• [Data entries]:
_ _ _ _ _ _ _
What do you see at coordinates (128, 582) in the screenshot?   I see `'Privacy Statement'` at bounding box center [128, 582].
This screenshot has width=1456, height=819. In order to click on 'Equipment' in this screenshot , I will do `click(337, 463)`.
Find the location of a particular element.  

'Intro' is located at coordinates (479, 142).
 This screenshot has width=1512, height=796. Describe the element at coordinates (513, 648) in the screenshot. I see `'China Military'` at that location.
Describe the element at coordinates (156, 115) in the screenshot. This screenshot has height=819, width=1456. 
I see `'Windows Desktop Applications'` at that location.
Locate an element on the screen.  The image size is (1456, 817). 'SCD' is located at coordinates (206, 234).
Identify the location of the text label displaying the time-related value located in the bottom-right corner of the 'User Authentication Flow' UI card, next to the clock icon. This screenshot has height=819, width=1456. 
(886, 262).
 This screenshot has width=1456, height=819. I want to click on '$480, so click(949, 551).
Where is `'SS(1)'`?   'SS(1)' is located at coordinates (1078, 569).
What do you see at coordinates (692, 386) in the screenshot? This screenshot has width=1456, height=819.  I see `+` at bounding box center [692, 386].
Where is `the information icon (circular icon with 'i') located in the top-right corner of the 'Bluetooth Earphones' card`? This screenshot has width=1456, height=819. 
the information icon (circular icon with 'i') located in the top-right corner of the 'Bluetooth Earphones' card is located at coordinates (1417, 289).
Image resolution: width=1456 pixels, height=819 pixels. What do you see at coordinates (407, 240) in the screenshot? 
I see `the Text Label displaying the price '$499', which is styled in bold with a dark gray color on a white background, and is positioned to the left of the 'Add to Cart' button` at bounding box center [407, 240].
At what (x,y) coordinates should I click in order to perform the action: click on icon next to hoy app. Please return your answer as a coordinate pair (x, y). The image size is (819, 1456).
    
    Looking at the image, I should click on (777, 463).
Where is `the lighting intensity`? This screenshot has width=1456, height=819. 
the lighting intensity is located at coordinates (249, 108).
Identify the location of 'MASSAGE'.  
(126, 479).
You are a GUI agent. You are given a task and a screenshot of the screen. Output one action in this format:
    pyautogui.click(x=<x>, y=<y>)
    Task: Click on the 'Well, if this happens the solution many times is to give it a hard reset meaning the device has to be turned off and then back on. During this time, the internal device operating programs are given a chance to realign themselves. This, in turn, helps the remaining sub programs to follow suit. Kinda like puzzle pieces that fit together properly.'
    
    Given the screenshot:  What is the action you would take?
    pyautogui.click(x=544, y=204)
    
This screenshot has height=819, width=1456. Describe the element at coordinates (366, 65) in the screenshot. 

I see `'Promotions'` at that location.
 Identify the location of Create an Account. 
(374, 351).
_ _ _ _ _ _ _
• [Written request]: Find every line in the records above that contains the string "should", matching case exactly, and copy each of those lines.

• [Correct answer]:
At what (x,y) coordinates should I click in order to perform the action: click on icon next to hoy app. Please return your answer as a coordinate pair (x, y). The image size is (819, 1456).
    Looking at the image, I should click on (777, 463).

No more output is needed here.